▸ Study questions
a. Reproduce the part of the report on Schapelle Corby's father that begins at the words "The father of" and ends after the words "at Denpasar airport.".
b. Answer these questions from the report on Schapelle Corby's father:
(i) How much marijuana was Corby convicted of smuggling?
(ii) In which prison is Corby serving her sentence?
(iii) According to ABC, which informant provided the information that sparked the September 2004 raid?

▸ Quoted passage

☆ ☆ ☆ ☆ ☆ ☆ ☆

The father of convicted drug smuggler Schapelle Corby has been named by a Queensland police informant as having been involved in smuggling marijuana into Bali, just weeks before his daughter was arrested at Denpasar airport.
Corby was convicted in 2005 for smuggling 4.2kg of marijuana in her boogie
board bag on a flight to the Denpasar, discovered at the airport in October 2004. Corby, 30, who maintains her innocence, is serving a 20-year sentence in Bali's Kerobokan prison.
Corby's late father Michael Corby snr has long been suspected of being involved in his daughter's efforts to smuggle the drugs into Bali, after his neighbour and long-time friend Tony Lewis was arrested following a raid on his property outside Gladstone.
Police found 5kg of vacuum-packed marijuana and thousands of dollars in cash in the September 2004 raid, raising questions that he and Corby, who died of cancer earlier this year, had supplied the marijuana.
ABC says that raid was sparked by information provided to police by informant Kim Moore, who also named a man called Michael as being involved in the drugs trade to Bali.

☆ ☆ ☆ ☆ ☆ ☆ ☆

▸ Data shown
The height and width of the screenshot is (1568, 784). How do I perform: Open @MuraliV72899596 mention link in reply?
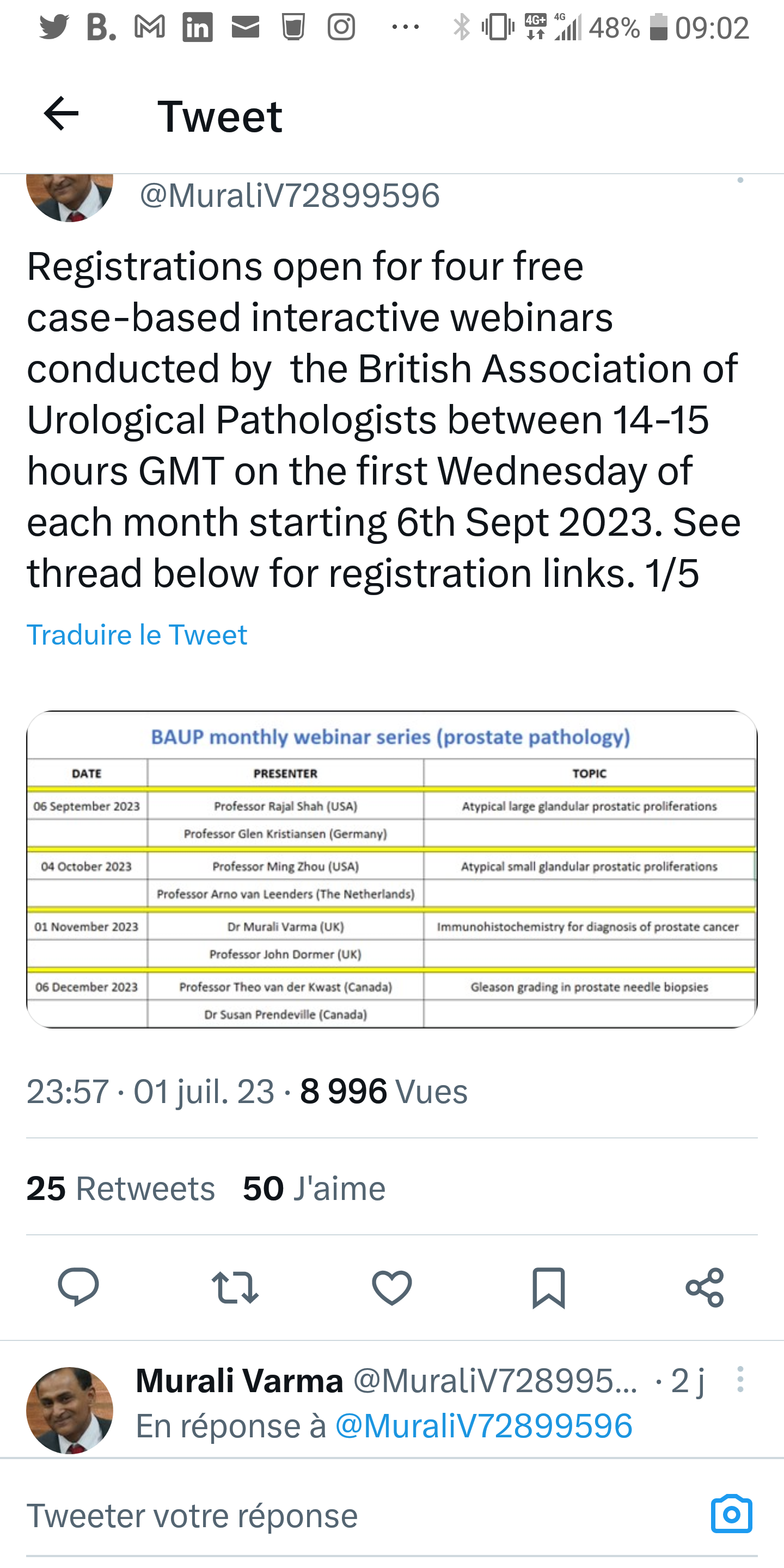484,1425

☆ ☆ ☆ ☆ ☆ ☆ ☆

▸ Replies
a.
The father of convicted drug smuggler Schapelle Corby has been named by a Queensland police informant as having been involved in smuggling marijuana into Bali, just weeks before his daughter was arrested at Denpasar airport.

b.
(i) 4.2kg
(ii) Bali's Kerobokan prison
(iii) Kim Moore